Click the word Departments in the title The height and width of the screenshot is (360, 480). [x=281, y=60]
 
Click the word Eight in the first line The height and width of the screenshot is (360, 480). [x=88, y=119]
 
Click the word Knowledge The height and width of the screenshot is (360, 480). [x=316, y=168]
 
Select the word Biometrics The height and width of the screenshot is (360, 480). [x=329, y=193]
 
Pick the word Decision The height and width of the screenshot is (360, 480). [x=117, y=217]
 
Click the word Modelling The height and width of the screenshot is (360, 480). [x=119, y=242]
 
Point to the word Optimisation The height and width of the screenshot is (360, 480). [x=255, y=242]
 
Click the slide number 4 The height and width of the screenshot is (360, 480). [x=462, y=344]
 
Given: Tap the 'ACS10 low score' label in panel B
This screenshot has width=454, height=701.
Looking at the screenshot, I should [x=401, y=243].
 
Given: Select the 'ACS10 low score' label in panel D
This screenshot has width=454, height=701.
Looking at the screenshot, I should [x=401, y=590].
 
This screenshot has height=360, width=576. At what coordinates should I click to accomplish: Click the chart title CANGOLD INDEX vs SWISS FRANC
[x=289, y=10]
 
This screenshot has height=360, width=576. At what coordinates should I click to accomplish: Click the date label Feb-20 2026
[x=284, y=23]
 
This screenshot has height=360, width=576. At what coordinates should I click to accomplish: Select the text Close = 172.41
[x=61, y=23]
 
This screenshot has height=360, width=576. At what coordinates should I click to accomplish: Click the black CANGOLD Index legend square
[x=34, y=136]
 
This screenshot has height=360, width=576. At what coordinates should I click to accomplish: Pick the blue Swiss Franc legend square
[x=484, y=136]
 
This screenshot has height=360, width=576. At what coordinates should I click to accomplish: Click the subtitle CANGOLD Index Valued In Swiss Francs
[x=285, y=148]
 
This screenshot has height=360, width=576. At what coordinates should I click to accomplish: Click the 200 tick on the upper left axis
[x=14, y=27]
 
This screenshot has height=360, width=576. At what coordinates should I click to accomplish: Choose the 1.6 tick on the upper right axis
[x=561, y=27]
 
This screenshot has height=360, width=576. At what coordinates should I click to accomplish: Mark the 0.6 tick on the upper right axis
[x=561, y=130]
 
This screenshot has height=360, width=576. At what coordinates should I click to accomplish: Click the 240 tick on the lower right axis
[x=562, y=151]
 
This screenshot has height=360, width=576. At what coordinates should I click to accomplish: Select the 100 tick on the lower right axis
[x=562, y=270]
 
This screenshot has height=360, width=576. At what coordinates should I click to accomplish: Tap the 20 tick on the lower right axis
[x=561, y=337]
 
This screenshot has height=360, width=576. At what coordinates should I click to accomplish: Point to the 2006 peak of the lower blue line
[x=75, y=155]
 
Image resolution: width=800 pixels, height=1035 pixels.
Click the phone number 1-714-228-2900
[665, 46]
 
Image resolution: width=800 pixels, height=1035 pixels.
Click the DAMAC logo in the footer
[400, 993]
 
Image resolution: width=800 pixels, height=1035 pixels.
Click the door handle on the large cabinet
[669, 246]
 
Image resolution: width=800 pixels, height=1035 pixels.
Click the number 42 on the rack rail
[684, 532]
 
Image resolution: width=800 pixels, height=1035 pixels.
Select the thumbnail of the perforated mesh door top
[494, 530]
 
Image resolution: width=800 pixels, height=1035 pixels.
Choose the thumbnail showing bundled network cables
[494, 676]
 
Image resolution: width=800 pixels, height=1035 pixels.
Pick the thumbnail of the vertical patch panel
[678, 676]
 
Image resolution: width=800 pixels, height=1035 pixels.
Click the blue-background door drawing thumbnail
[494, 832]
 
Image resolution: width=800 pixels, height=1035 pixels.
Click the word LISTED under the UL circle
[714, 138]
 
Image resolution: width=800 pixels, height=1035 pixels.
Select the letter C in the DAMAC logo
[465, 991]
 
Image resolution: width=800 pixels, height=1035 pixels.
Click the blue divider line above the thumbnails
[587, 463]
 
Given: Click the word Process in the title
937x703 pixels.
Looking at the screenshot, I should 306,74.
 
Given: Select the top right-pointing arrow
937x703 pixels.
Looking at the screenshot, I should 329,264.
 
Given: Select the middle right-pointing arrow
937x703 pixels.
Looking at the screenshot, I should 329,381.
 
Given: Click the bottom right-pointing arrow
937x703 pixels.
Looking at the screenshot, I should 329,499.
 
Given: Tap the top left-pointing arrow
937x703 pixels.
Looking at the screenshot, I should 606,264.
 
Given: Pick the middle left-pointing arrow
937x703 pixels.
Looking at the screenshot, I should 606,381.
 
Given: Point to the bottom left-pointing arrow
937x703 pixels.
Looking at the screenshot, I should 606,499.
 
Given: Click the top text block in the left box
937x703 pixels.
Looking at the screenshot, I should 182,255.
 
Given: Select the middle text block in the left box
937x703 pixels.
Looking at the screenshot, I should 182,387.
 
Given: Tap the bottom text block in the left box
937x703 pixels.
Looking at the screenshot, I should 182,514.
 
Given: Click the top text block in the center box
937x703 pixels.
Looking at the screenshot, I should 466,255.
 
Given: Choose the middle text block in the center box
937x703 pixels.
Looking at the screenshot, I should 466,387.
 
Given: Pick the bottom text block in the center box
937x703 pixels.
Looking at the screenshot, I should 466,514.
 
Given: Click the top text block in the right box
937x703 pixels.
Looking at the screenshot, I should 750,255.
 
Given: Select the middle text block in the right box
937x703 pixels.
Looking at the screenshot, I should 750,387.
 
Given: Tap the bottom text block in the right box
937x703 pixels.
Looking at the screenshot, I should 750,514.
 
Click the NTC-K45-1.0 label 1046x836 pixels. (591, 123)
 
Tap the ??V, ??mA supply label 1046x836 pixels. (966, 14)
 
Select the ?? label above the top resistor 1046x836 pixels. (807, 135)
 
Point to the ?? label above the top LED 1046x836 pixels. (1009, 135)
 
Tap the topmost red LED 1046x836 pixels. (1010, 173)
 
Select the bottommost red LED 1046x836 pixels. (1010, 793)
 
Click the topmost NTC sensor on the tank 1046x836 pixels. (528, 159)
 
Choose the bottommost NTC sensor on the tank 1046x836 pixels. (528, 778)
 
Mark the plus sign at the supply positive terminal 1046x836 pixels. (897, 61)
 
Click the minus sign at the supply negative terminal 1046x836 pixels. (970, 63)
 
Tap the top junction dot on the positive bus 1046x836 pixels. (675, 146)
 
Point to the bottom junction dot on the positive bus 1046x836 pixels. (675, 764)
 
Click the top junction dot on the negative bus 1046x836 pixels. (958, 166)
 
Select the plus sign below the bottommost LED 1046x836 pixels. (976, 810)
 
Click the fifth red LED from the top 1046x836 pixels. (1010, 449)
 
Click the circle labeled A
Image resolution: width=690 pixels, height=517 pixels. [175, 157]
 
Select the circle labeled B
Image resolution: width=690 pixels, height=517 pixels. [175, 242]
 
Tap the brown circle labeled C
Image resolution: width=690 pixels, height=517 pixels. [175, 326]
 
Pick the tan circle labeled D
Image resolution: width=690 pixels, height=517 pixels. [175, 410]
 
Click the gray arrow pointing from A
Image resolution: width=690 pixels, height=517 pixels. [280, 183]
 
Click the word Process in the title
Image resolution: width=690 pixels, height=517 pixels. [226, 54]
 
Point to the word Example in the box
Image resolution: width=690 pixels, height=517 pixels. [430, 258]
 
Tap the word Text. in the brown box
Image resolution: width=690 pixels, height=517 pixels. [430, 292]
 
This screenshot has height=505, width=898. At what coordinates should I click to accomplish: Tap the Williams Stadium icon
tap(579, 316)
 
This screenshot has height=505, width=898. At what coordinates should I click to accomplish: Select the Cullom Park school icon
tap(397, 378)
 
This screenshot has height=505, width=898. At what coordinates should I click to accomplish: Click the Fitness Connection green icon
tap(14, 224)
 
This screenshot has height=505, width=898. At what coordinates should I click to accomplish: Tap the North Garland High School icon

□ □ □ □

Short exercise >> Render the part of the entries above that opens with the line containing "Tap the top junction" and closes with the line containing "pixels. [430, 258]" as a JSON list of strings. Include both of those lines, give each line its own string, and leave out blank lines.

Answer to this problem >>
[
  "Tap the top junction dot on the positive bus 1046x836 pixels. (675, 146)",
  "Point to the bottom junction dot on the positive bus 1046x836 pixels. (675, 764)",
  "Click the top junction dot on the negative bus 1046x836 pixels. (958, 166)",
  "Select the plus sign below the bottommost LED 1046x836 pixels. (976, 810)",
  "Click the fifth red LED from the top 1046x836 pixels. (1010, 449)",
  "Click the circle labeled A",
  "Image resolution: width=690 pixels, height=517 pixels. [175, 157]",
  "Select the circle labeled B",
  "Image resolution: width=690 pixels, height=517 pixels. [175, 242]",
  "Tap the brown circle labeled C",
  "Image resolution: width=690 pixels, height=517 pixels. [175, 326]",
  "Pick the tan circle labeled D",
  "Image resolution: width=690 pixels, height=517 pixels. [175, 410]",
  "Click the gray arrow pointing from A",
  "Image resolution: width=690 pixels, height=517 pixels. [280, 183]",
  "Click the word Process in the title",
  "Image resolution: width=690 pixels, height=517 pixels. [226, 54]",
  "Point to the word Example in the box",
  "Image resolution: width=690 pixels, height=517 pixels. [430, 258]"
]